A London court has laid out how Greek fintech Viva Wallet should be valued — a development that could prompt its sale after a fresh valuation.
It also could help patch up differences that have spurred JPMorgan Chase, which owns a 48.5% stake in Viva, and Haris Karonis’s WRL, which owns 51.5%, to sue each other.
Karonis argued, in court documents filed earlier this year, that Viva is being blocked from entering the U.S. and some European markets in an effort to keep its valuation down. Karonis also alleged JPMorgan’s payments business is allowed to compete with Viva in some markets, according to a February report in the Financial Times.
JPMorgan bought its stake in Viva in 2022 for roughly €800 million and, under the terms of that deal, the bank could take full control of Viva if it’s valued at less than €5 billion by July 2025.
At last count, there was a €2 billion gulf between Viva’s worth in the eyes of its own valuer, EY, and that figure as seen by JPMorgan’s valuer, Houlihan Lokey. But neither is anywhere near €5 billion. The former has estimated Viva at €3 billion; the latter, at €1 billion.
This month’s ruling, Karonis wrote in a blog post, “paves the way for a proper valuation of Viva,” adding that Houlihan Lokey’s calculation was “invalid because it was manifestly wrong.”
“In finding for WRL, the ruling rejects attempts by JPMorgan to rewrite the shareholder agreement by causing the valuation to take into account certain regulatory restrictions that apply only to JPMorgan (and not to Viva),” Karonis wrote. “Those regulatory restrictions were likely to considerably distort the valuation process and unduly diminish the Company’s value up to 50% to the benefit of JPMorgan and against the interests of the founders and the more than 200 stock-option holder-employees.”
Karonis had earlier alleged the 2022 deal creates “perverse incentives” for JPMorgan to limit Viva’s growth.
The London judge, Dame Clare Moulder, confirmed that Viva is subject to U.S. legal restriction but dismissed suggestions that JPMorgan had an incentive to depress the fintech’s value.

TASK SET:
A. In the Viva Wallet article, what value did EY, Viva's own valuer, put on the company?
B. Reproduce the Viva Wallet article from "It also could" to "by July 2025.".
C. Please translate this sentence from the Viva Wallet article into Spanish: "The London judge, Dame Clare Moulder, confirmed that Viva is subject to U.S. legal restriction but dismissed suggestions that JPMorgan had an incentive to depress the fintech's value."

DATA LINES:
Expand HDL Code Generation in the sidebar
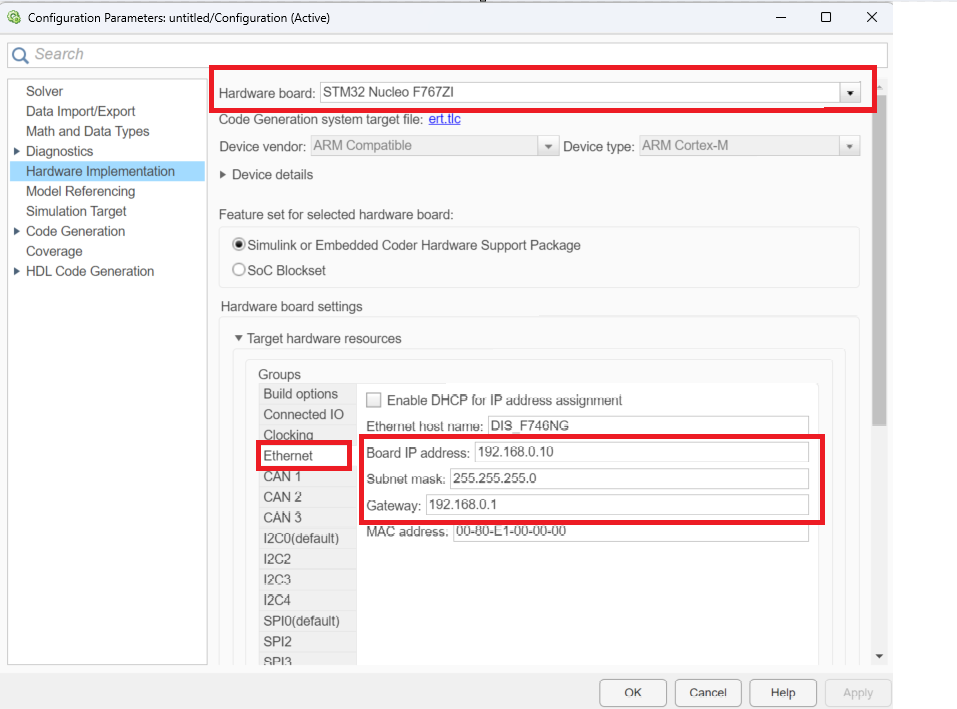 tap(15, 271)
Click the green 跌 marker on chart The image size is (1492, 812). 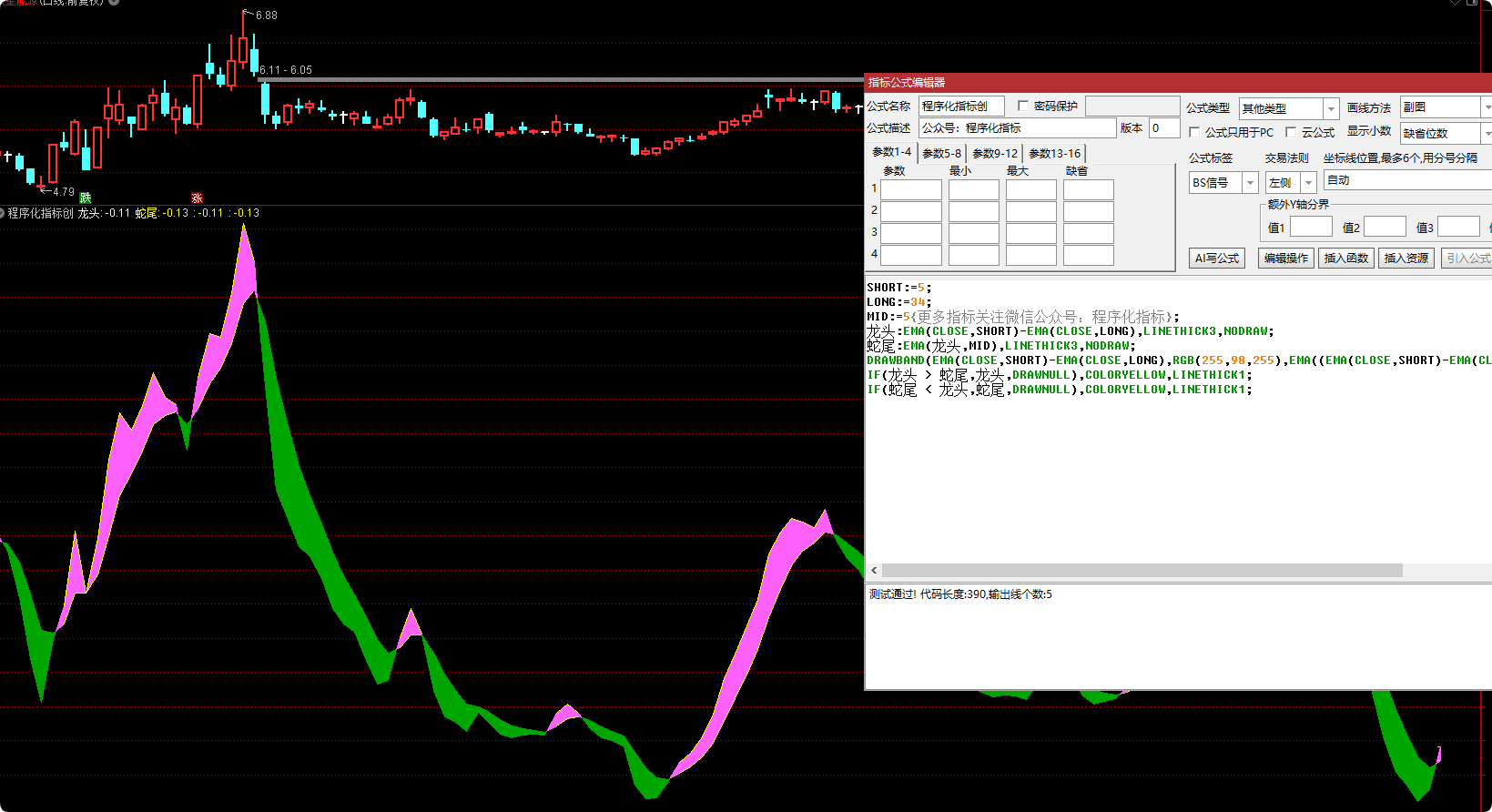(x=86, y=198)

ANSWERS FOR THIS EXERCISE:
A. €3 billion

B.
It also could help patch up differences that have spurred JPMorgan Chase, which owns a 48.5% stake in Viva, and Haris Karonis’s WRL, which owns 51.5%, to sue each other.
Karonis argued, in court documents filed earlier this year, that Viva is being blocked from entering the U.S. and some European markets in an effort to keep its valuation down. Karonis also alleged JPMorgan’s payments business is allowed to compete with Viva in some markets, according to a February report in the Financial Times.
JPMorgan bought its stake in Viva in 2022 for roughly €800 million and, under the terms of that deal, the bank could take full control of Viva if it’s valued at less than €5 billion by July 2025.

C. La jueza de Londres, Dame Clare Moulder, confirmó que Viva está sujeta a una restricción legal de EE. UU., pero rechazó las sugerencias de que JPMorgan tuviera un incentivo para reducir el valor de la fintech.